Pull out every line of the items below that contains the string "element". Case counts.

──────── Input for this task

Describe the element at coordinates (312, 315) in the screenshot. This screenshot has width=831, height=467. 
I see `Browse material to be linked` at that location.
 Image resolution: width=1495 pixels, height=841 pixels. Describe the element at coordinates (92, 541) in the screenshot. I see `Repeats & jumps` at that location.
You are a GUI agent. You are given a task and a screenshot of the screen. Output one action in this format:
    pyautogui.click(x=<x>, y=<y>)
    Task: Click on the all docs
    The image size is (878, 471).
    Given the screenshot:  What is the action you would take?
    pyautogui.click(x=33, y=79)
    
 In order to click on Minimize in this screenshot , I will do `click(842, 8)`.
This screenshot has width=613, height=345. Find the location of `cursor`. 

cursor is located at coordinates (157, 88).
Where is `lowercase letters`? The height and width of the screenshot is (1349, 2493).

────────────────

◆ **Solution to the exercise**
Describe the element at coordinates (312, 315) in the screenshot. This screenshot has width=831, height=467. 
 Image resolution: width=1495 pixels, height=841 pixels. Describe the element at coordinates (92, 541) in the screenshot. I see `Repeats & jumps` at that location.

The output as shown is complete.